Hm, gnome-initial-setup assumes that fedora-third-party finishes instantaneously. I can try reworking it to use a spinner until the command finishes, which would avoid a UI hang, but of course that won't fix the OpenQA test.
Would it be possible to run 'sudo fedora-third-party' in a tty to see why it's getting stuck?
I couldn't get into a tty when I first tested. I'll try it again tomorrow...
I can confirm, this is also happening for me. I cannot log onto the VM tty, because the liveuser user does not seem to work any longer and no new user has been created, so there is no way how to log into it.
You can set a root password and/or create a user from the installed system root after install but before rebooting (as we do in openQA), I will try that today. There's also the systemd debug shell, but for some reason that didn't work when I tried it yesterday; I'll try that again today as well.
(In reply to Adam Williamson from comment #4)
> You can set a root password
That's probably best. I'm going to try soon, probably later today since this is pretty urgent, and see what I find.
> and/or create a user from the installed system
> root after install but before rebooting (as we do in openQA),
Huh, doesn't that prevent gnome-initial-setup from running at all? It should.
> I will try
> that today. There's also the systemd debug shell, but for some reason that
> didn't work when I tried it yesterday; I'll try that again today as well.

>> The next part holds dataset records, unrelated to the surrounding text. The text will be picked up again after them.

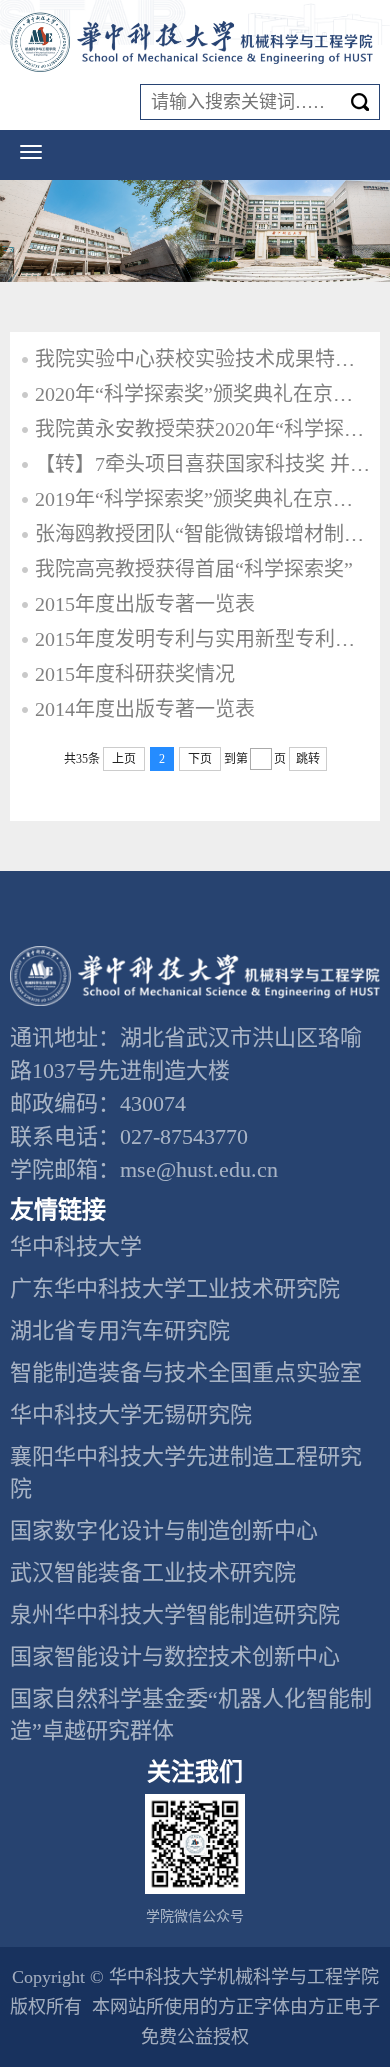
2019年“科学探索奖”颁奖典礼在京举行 (202, 499)
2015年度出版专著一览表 (145, 604)
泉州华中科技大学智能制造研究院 (175, 1614)
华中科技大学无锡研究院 (131, 1414)
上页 (124, 759)
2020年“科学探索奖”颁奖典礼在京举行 (202, 394)
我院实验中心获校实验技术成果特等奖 (202, 359)
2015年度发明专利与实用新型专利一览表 (202, 639)
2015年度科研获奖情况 (135, 674)
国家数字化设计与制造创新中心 (164, 1530)
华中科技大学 (76, 1246)
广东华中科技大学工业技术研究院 (175, 1288)
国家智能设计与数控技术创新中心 (175, 1656)
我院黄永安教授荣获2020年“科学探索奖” (202, 429)
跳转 (308, 759)
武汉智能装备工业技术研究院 (153, 1572)
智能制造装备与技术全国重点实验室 (186, 1372)
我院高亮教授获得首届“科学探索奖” (194, 569)
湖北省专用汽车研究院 (120, 1330)
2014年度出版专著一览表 (145, 709)
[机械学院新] (195, 42)
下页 (200, 759)
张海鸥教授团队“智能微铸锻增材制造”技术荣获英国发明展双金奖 (202, 534)
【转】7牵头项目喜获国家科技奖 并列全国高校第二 (202, 464)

I can't use that because it's going to be qwerty only and it's just too hard to guess which key corresponds to which letter.
> Huh, doesn't that prevent gnome-initial-setup from running at all? It should.

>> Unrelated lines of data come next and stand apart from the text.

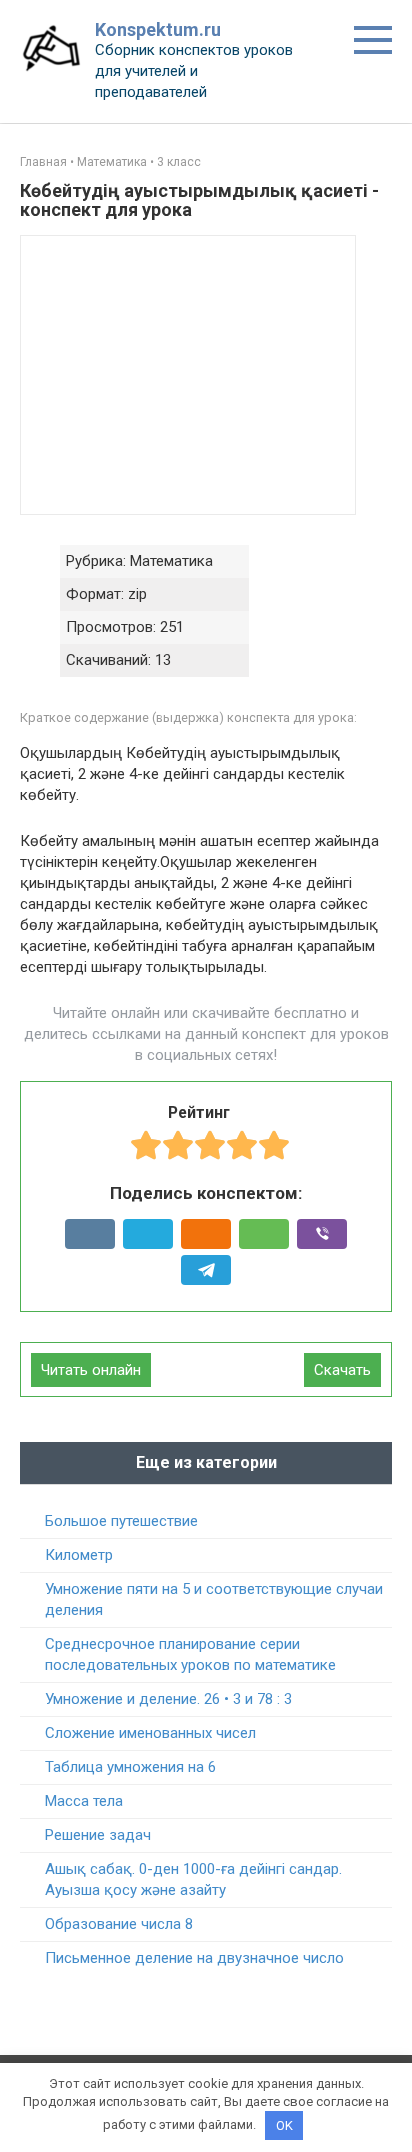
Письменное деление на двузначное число (194, 1958)
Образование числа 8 (119, 1924)
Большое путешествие (121, 1521)
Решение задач (98, 1835)
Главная (43, 162)
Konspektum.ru (158, 29)
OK (284, 2125)
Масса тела (84, 1801)
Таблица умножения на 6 (130, 1767)
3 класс (179, 162)
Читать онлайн (91, 1370)
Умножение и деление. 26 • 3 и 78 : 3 (168, 1699)
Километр (79, 1555)
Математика (112, 162)
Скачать (342, 1370)
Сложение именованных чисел (150, 1733)
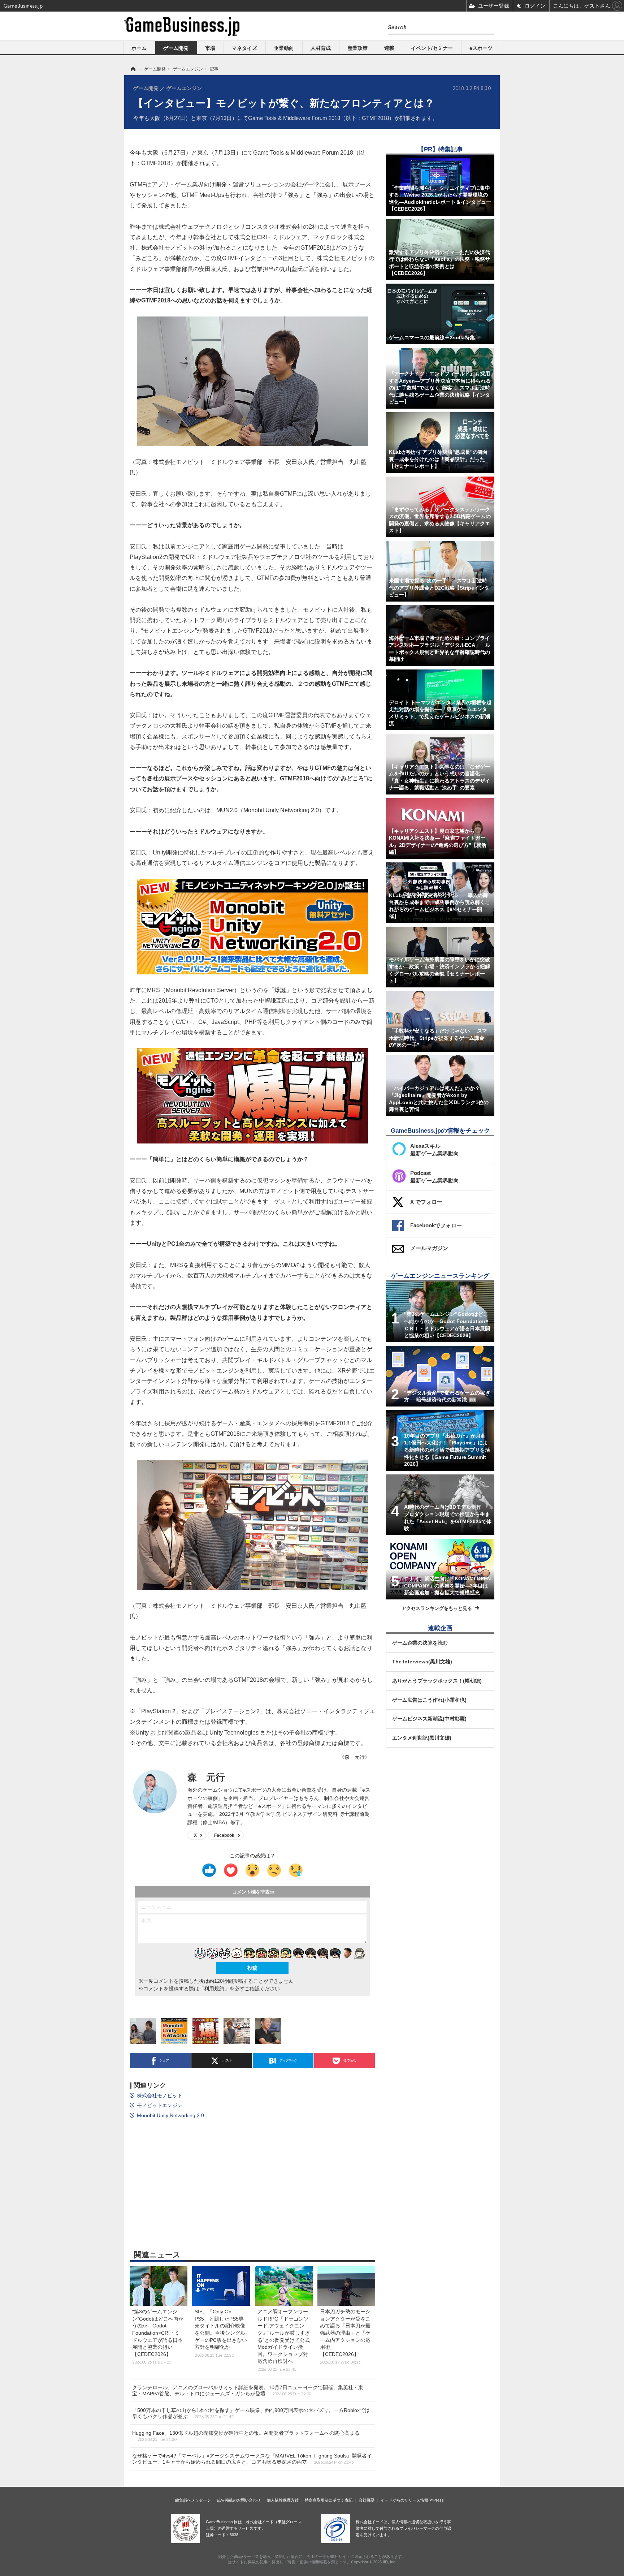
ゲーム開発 (175, 48)
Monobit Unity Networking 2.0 (170, 2115)
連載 (389, 48)
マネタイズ (244, 48)
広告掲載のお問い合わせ (239, 2500)
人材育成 (321, 48)
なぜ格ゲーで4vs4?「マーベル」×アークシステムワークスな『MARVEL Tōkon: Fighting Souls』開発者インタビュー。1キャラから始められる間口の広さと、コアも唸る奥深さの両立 (252, 2459)
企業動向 (284, 48)
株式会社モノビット (159, 2095)
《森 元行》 (354, 1757)
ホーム (139, 48)
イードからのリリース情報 (404, 2500)
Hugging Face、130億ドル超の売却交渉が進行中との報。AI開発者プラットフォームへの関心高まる (246, 2436)
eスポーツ (481, 48)
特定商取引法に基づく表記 (328, 2500)
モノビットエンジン (159, 2105)
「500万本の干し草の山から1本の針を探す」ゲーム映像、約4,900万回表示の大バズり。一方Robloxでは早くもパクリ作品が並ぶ (251, 2413)
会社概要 (366, 2500)
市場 (210, 48)
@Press (436, 2500)
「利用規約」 (214, 1988)
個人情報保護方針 (283, 2500)
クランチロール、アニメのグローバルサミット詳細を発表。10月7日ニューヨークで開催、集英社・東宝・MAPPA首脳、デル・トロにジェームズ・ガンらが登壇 (247, 2390)
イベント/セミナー (432, 48)
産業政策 (357, 48)
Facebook (224, 1835)
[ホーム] (132, 69)
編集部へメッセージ (193, 2500)
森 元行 (206, 1777)
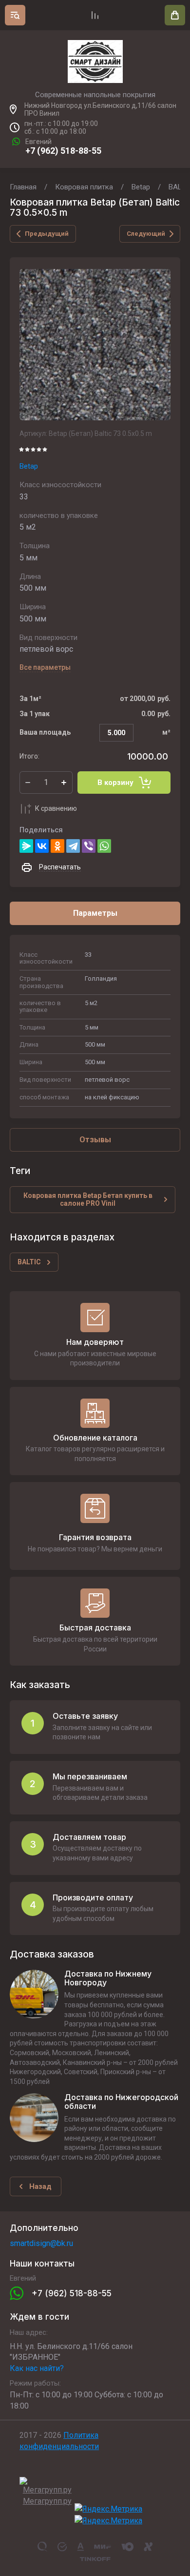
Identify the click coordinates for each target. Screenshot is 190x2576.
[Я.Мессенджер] (26, 846)
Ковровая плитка (84, 187)
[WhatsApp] (104, 846)
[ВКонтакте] (42, 846)
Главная (23, 187)
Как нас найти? (37, 2368)
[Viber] (88, 846)
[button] (15, 15)
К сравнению (56, 808)
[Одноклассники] (57, 846)
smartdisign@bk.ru (41, 2243)
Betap (141, 187)
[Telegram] (73, 846)
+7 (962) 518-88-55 (63, 150)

Oh, yeah, I guess creating a user would. Wasn't thinking. :D
> I can't use that because it's going to be qwerty only and it's just too hard to guess which key corresponds to which letter.

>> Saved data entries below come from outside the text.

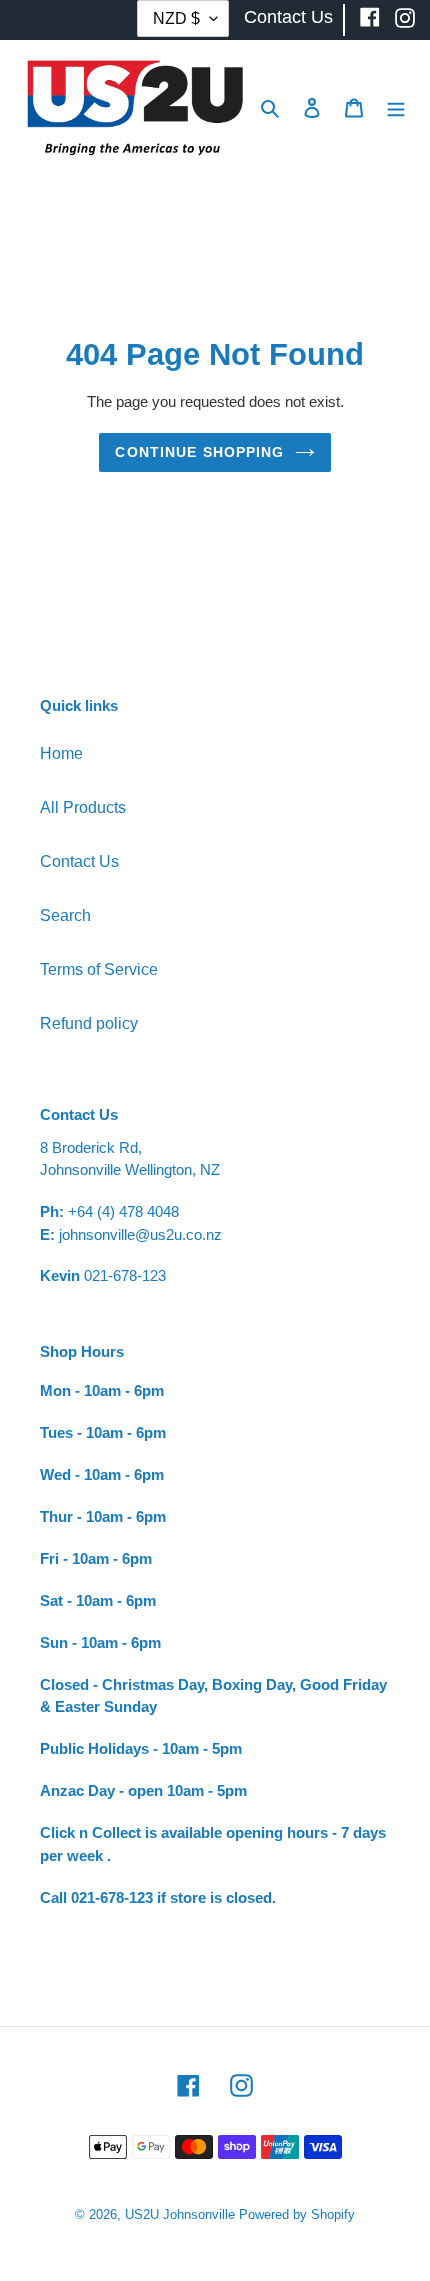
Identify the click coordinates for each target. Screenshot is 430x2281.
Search (65, 915)
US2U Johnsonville (180, 2214)
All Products (83, 807)
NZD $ (176, 18)
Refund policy (89, 1023)
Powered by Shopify (297, 2214)
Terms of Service (99, 969)
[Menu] (396, 107)
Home (61, 753)
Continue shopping (199, 452)
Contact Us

I'm not actually sure it necessarily is. We need to be able to set a correct keymap much earlier to decrypt encrypted partitions, so theoretically the rescue shell could use the correct layout. I don't think I've ever tested to see if it *does*, though.
OK, so now I have the rescue shell working. ps aux shows `pkexec --user root /usr/bin/fedora-third-party disabled` running, and `/usr/lib/polkit-1/polkit-agent-helper-1 root`. Perhaps there's an issue with policykit expecting user interaction or something?
attaching strace to the fedora-third-party process shows it sitting at:
restart_syscall(<... resuming interrupted read ...>
and stracing the polkit-agent-helper-1 process shows:
so it definitely looks like they're just sort of sitting around waiting for...something...that isn't happening. Journal doesn't show anything interesting from polkit.
Running either 'fedora-third-party disable' or 'pkexec --user root /usr/bin/fedora-third-party disable' from the root console directly returns immediately.
Oh, the problem definitely *is* that we're waiting for authentication. I killed the fedora-third-party process from the debug shell. That caused tty1 (where g-i-s was running) to go to the "Oh no! Something went wrong" screen. I then alt-f4'ed the "Oh no" screen, and found an authentication prompt hiding "behind" it:
==== AUTHENTICATING FOR org.fedoraproject.thirdparty.run ====
Authentication is required to configure software repositories
Authenticating as: root
so that definitely appears to be the issue.
Looks like adding `org.fedoraproject.thirdparty` to the things allowed in the g-i-s policykit policy fixes this, I tested by editing it live. kalev has run a scratch build with the same change, I'll run that through openQA to confirm the fix there.
Should be hopefully fixed in gnome-initial-setup-41~beta-1.fc35.1
FEDORA-2021-41d8b36cd2 has been submitted as an update to Fedora 35. https://bodhi.fedoraproject.org/updates/FEDORA-2021-41d8b36cd2
+3 in https://pagure.io/fedora-qa/blocker-review/issue/400 , marking accepted.
FEDORA-2021-41d8b36cd2 has been pushed to the Fedora 35 stable repository.
If problem still persists, please make note of it in this bug report.